Records for finding items:
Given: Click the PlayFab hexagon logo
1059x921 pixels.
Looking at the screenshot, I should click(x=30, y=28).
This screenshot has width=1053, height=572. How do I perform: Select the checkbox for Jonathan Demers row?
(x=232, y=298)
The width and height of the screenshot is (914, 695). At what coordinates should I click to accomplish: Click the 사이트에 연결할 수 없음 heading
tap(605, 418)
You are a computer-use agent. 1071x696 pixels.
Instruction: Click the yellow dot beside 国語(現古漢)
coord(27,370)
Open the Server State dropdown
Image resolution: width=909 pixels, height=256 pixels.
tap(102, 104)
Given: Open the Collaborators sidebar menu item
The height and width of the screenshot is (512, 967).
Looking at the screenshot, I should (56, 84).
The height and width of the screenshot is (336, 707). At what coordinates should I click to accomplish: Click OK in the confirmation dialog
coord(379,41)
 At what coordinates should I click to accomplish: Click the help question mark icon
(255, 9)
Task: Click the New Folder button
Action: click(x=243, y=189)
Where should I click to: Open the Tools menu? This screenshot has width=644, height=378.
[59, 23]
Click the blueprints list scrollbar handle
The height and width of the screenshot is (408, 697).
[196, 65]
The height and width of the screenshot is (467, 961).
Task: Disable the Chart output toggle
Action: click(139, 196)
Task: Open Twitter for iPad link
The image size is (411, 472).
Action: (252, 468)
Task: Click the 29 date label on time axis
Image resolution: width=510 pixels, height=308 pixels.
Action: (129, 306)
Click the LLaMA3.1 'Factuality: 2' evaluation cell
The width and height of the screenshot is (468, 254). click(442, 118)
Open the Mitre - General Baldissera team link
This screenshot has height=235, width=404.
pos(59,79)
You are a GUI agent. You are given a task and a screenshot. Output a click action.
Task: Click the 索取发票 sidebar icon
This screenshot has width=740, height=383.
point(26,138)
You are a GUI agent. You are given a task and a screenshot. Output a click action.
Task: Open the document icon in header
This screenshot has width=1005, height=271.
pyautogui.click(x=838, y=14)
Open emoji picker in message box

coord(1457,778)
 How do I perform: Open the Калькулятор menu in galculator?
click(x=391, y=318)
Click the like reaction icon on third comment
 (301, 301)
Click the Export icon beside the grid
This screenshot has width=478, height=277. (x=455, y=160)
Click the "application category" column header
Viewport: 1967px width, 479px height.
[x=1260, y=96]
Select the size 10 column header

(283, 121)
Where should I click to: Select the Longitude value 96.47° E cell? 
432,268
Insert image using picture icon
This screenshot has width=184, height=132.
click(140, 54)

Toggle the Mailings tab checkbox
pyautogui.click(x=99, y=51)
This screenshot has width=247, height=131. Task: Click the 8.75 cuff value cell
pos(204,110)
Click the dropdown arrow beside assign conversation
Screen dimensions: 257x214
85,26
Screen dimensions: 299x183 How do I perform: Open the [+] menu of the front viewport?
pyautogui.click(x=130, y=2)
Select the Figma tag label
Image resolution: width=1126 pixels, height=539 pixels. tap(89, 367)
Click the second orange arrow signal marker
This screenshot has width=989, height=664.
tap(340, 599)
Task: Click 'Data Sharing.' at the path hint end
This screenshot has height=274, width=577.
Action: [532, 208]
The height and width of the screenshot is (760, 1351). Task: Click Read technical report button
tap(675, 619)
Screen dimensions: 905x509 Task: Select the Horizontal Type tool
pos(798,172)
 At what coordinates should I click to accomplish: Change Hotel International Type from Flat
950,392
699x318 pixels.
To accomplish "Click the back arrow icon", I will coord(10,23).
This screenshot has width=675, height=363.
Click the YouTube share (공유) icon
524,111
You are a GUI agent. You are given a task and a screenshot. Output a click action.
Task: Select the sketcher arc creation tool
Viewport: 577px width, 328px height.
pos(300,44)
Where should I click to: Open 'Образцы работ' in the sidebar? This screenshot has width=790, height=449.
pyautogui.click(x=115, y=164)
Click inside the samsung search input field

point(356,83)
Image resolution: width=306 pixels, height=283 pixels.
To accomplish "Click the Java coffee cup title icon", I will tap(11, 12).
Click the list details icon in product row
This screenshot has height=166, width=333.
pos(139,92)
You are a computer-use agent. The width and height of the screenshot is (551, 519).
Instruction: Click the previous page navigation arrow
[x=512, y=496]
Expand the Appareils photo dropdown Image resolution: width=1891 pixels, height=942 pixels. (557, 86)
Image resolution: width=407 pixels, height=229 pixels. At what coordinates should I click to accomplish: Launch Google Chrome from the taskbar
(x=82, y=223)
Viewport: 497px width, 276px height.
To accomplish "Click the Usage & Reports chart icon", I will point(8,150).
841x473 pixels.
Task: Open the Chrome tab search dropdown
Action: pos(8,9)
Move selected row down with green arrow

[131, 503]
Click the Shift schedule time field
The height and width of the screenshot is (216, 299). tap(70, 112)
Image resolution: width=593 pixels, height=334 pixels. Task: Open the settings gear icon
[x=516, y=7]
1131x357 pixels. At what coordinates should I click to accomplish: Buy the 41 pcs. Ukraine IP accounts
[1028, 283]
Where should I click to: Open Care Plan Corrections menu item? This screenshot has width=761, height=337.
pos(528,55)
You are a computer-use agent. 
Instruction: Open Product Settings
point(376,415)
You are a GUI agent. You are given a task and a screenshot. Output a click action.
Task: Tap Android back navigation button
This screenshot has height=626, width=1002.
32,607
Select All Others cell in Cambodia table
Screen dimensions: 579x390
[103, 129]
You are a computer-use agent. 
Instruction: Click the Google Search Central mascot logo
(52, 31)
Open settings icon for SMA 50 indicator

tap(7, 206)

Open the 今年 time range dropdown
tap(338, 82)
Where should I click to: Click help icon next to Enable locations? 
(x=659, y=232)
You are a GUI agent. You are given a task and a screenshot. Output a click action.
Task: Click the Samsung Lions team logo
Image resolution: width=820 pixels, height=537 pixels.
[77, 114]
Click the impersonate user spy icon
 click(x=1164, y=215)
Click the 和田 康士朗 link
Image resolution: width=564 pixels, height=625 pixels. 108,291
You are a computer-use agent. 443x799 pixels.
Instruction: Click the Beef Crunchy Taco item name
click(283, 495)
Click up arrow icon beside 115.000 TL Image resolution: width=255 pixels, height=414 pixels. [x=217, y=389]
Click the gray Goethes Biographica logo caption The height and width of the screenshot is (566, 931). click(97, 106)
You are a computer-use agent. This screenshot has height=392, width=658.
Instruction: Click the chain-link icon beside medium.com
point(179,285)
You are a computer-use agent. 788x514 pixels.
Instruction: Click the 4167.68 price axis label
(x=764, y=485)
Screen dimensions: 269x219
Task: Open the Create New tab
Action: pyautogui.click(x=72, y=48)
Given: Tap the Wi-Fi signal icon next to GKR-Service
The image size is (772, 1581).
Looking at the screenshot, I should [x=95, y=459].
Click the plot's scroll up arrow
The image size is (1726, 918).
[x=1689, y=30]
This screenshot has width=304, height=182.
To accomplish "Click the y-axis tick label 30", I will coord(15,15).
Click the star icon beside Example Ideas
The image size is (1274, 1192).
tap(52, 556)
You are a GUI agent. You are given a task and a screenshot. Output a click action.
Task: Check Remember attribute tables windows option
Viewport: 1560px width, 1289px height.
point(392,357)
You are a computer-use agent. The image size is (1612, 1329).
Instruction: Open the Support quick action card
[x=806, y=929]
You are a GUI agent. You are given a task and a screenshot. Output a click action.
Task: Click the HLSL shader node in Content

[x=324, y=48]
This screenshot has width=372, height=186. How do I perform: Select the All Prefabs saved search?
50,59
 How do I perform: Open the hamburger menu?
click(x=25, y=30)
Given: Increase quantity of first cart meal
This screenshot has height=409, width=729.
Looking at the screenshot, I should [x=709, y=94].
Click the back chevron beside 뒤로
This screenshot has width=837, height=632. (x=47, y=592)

Given exercise:
Please count the lines in the records that contain the string "dropdown" with matching case, and give only the number.

Answer to this task:
5